By FBNQuest Research
Credit is one of the several inputs in short supply in Nigeria. Private-sector credit extension at end-2016 represented just 21.9 percent of GDP, compared with 75.0 percent in South Africa. Nor is there impressive growth to suggest that the gap is narrowing.
CBN data from a different series to that shown in our chart highlight an increase of 19.4 percent y/y in December in naira terms: we should note, however, the large share allocated to the oil and gas sector and the weight of those loans denominated in forex. The increase would otherwise have been negligible.
One aim of monetary policy in 2016 was to persuade the deposit money banks (DMBs) to boost their lending to what the CBN termed job-creating and productive sectors such as agriculture and manufacturing. Neither lectures nor incentives worked.

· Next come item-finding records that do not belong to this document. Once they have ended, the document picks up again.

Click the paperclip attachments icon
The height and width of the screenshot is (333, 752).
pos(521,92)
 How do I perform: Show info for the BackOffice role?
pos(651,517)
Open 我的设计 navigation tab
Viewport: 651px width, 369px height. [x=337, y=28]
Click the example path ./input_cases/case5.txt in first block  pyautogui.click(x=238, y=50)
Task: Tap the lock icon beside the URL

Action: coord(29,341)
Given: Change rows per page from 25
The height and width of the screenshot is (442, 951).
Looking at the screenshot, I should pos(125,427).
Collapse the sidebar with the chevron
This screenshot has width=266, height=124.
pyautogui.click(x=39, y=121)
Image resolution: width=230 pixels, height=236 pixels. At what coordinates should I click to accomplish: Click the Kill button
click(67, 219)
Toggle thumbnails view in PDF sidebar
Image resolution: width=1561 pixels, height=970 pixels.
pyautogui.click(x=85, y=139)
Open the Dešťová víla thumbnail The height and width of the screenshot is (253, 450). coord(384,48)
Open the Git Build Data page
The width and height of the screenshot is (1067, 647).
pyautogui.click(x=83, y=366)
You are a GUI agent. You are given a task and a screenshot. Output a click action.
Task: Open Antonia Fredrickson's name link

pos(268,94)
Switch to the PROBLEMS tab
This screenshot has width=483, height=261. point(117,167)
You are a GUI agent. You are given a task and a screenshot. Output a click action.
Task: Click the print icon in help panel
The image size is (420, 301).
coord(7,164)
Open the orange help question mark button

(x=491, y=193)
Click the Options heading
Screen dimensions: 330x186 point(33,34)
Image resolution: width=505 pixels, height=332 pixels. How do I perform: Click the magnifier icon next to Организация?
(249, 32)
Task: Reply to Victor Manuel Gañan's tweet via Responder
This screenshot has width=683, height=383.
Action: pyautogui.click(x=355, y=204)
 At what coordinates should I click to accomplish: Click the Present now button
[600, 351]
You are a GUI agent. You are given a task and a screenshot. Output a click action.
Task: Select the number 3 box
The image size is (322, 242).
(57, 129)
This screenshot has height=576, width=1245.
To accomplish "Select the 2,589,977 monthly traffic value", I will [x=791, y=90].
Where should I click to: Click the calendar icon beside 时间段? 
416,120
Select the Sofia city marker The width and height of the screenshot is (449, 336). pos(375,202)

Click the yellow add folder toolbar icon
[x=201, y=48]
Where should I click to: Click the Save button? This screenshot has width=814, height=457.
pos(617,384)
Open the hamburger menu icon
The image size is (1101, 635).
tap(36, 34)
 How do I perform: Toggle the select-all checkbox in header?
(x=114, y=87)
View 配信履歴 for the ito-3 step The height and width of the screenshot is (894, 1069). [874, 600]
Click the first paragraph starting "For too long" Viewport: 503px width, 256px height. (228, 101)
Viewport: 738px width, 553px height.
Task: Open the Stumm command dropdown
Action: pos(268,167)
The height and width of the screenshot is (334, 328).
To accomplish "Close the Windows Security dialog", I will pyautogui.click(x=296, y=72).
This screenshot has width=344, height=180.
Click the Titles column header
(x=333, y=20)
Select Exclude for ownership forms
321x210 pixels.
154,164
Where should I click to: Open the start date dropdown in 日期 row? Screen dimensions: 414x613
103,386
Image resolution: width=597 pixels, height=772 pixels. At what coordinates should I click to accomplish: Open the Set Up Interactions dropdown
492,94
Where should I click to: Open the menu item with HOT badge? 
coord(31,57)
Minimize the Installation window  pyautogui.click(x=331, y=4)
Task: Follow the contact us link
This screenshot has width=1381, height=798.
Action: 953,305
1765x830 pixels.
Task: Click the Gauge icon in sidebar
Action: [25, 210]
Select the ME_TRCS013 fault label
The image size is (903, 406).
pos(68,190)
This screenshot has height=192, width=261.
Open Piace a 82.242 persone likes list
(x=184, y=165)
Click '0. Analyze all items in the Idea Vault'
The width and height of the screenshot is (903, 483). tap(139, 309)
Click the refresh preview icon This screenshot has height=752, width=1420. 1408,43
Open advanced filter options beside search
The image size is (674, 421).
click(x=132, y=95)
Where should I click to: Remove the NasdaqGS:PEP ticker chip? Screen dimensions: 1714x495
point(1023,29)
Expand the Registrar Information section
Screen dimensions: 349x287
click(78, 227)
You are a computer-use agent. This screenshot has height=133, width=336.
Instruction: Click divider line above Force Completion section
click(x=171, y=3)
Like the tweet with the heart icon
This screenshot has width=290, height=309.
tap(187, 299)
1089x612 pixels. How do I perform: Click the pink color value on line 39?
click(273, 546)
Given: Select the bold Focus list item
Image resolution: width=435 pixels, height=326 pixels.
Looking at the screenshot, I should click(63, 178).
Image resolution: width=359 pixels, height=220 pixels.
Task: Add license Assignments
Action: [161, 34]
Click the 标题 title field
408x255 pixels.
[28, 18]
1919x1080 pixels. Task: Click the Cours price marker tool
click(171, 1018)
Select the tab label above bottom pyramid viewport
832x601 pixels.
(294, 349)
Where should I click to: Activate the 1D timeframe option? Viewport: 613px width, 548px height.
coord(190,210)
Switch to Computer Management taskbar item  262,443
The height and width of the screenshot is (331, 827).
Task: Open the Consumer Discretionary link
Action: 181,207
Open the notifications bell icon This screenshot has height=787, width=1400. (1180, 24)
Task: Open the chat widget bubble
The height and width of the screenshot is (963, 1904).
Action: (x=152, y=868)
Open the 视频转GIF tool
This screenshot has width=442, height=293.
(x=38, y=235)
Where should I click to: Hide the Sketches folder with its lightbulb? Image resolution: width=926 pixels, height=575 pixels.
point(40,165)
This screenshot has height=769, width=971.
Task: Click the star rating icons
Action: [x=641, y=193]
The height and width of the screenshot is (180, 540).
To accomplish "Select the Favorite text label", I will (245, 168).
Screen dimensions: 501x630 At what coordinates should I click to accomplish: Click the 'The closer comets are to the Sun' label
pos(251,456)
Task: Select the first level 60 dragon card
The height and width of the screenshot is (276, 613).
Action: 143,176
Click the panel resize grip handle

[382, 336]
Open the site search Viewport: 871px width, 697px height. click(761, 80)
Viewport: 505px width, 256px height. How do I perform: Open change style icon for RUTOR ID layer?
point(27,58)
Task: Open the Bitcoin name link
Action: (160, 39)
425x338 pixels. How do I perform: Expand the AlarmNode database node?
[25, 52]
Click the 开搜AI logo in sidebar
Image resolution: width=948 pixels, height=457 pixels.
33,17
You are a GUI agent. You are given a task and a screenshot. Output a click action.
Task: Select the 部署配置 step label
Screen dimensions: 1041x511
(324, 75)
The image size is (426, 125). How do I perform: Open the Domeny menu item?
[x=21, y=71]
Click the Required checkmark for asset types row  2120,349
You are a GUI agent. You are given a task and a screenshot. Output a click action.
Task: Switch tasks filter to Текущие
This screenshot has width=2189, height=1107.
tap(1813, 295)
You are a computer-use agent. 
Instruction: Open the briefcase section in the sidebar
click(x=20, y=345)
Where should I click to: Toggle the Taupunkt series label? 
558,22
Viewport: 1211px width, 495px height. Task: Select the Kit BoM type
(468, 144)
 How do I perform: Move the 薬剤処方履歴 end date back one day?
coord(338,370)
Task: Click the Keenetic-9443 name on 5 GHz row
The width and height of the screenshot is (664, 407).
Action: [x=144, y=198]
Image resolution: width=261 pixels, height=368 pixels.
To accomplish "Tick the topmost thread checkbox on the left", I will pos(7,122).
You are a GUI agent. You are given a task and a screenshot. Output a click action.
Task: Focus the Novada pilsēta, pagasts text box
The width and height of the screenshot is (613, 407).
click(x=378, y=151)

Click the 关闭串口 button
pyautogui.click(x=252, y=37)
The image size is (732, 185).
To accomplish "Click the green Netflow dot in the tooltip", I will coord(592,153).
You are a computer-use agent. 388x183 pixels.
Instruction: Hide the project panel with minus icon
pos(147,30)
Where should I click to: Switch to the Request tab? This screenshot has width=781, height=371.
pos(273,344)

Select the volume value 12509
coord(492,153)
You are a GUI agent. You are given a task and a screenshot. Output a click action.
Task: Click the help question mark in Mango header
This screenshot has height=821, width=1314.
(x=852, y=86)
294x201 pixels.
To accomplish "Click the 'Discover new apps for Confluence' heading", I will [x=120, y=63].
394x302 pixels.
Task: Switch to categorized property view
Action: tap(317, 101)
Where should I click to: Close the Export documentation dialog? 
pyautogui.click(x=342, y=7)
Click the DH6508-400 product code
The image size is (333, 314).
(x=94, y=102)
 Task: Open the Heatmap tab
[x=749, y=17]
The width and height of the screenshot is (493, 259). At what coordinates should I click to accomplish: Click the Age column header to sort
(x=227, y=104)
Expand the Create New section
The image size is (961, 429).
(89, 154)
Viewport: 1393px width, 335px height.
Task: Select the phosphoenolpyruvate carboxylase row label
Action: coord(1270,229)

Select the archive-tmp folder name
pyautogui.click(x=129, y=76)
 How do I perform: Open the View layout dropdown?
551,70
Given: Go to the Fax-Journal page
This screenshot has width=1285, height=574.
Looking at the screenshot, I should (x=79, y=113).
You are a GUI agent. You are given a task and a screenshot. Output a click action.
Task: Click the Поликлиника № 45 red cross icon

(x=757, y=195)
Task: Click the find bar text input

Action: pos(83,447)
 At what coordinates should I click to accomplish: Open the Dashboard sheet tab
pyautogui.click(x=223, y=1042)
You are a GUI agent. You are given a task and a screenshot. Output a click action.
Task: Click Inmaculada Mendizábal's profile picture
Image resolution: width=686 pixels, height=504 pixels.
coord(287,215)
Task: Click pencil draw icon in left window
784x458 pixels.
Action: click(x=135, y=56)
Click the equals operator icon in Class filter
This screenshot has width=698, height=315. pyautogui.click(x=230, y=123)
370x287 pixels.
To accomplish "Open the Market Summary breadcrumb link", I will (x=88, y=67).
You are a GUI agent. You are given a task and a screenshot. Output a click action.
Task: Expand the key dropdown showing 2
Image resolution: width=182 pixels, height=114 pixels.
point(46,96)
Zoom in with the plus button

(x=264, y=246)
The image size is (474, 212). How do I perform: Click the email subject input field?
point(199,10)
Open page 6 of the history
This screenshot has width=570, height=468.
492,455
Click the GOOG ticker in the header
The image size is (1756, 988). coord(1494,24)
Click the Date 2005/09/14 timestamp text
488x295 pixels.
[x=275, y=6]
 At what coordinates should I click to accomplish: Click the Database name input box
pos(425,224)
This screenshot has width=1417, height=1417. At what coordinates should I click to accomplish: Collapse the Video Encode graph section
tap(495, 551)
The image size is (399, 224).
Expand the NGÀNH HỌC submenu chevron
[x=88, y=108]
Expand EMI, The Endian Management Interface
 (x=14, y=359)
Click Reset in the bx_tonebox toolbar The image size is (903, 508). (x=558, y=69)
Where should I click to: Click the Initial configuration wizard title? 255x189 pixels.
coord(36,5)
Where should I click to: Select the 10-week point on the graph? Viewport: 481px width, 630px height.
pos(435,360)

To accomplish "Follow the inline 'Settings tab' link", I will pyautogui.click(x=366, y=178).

DMBs’ lending to agriculture has risen from about 1 percent to about 4 percent of their total loan books over three years.
This will not bring about the rapid growth in agro-industry underpinning the FGN’s strategies of import substitution and economic diversification, and explains why the CBN has launched three subsidised credit schemes for the sector in the past decade.
In February the average prime and maximum lending rates of the DMBs were 17.1 percent and 29.3 percent.
At the time, FGN bonds were yielding more than 16 percent and longer tenor NTBs more than 22 percent.
Faced with this choice and allowing for the sizeable risk attached to most credit applications from the real economy outside the blue chips, it is little surprise that the DMBs have accumulated very large positions in FGN paper.
Until those yields retreat substantially and credit applications improve, we do see not much change.